Published online by Cambridge University Press: 19 January 2010
Much argument about the sovereignty of states is made hopelessly simplistic by its generality. Should we recognize state sovereignty or not? Do states have too much sovereignty or just about the right amount? And so forth. In order to get a firm grasp, we must examine specific matters over which states could be permitted or denied sovereignty of specific kinds one at a time. Sovereignty is not some mystical cloud that either envelops the state entirely or dissipates completely; there are bits and pieces of asserted sovereignty. These assertions can be granted or contested one by one and accepted in this era and rejected in the next, or vice versa.

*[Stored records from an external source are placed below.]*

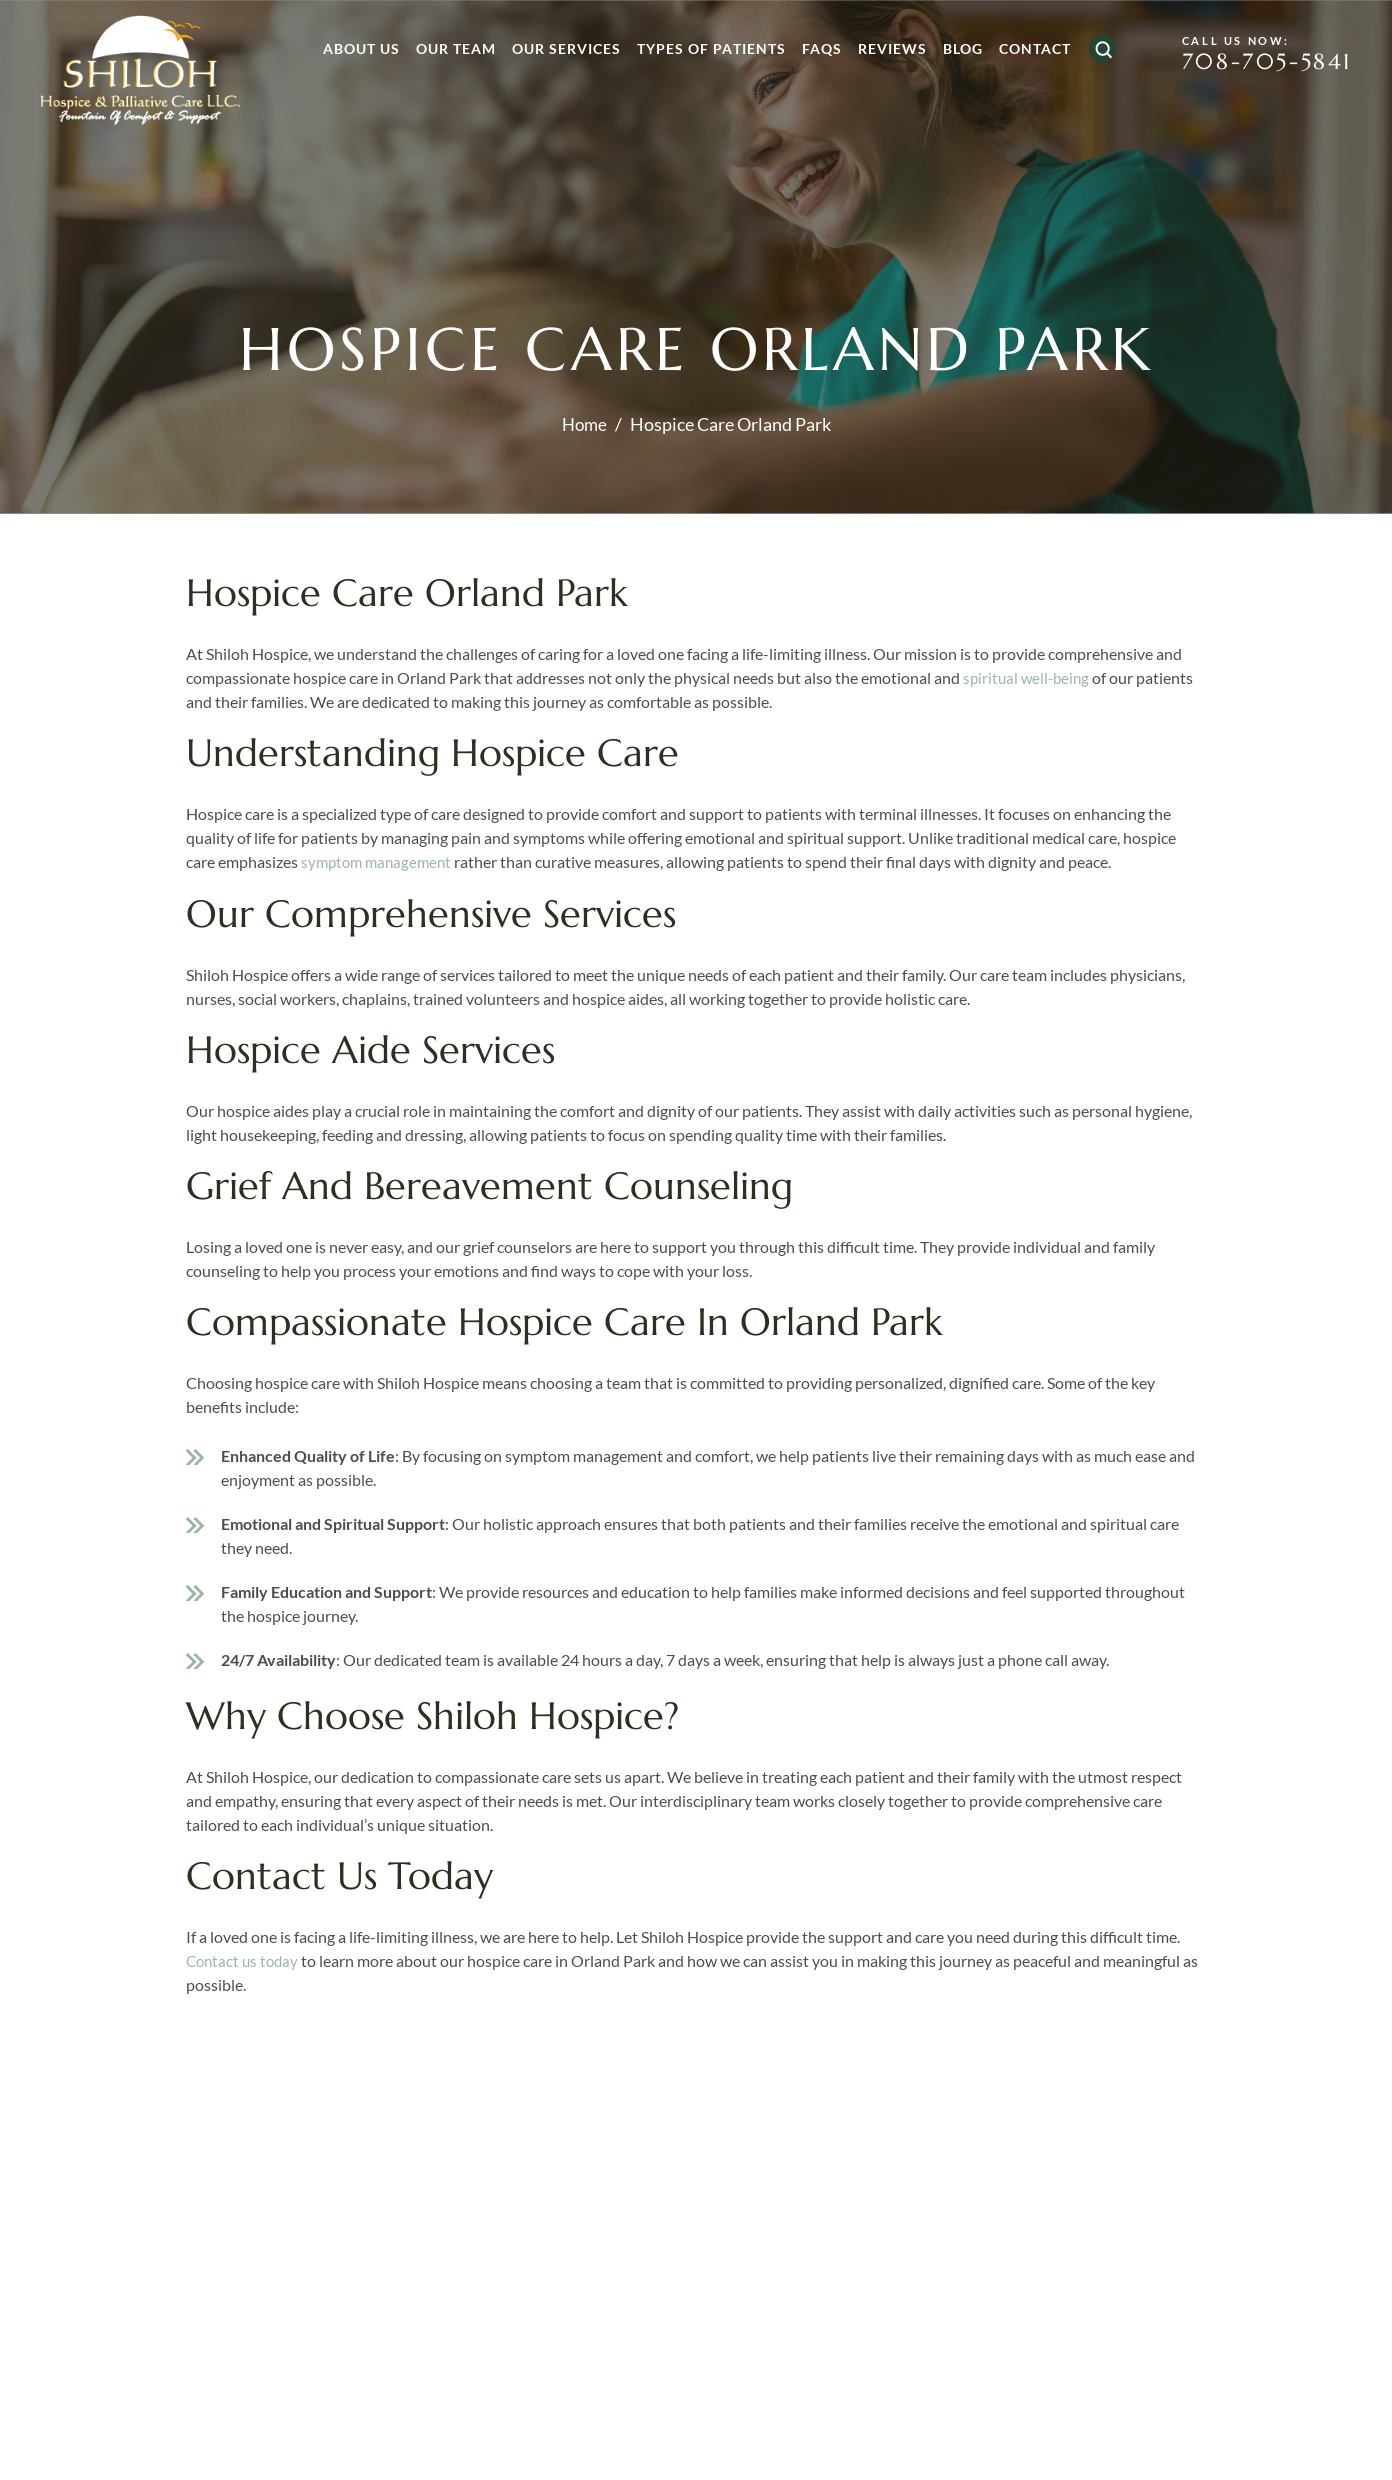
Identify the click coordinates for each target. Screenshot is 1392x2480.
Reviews (886, 48)
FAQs (816, 48)
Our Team (450, 48)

Sovereignty should, I would think, be treated more like a (crazy) quilt that can be left to cover some things but pulled off of others.
INTRODUCTION
By now, many theorists have endorsed the notion that state sovereignty does not constitute an impenetrable barrier to international criminal proceedings, which may be justifiable if the situation within a state becomes sufficiently dismal. Focusing on the arguments of Larry May and his critics, Andrew Altman and Christopher Wellman, I argue that their reasons for concluding that state sovereignty may be overridden in cases in which states fail to protect their citizens' human rights also count against the broad presumption in favor of nonintervention for states that these theorists endorse.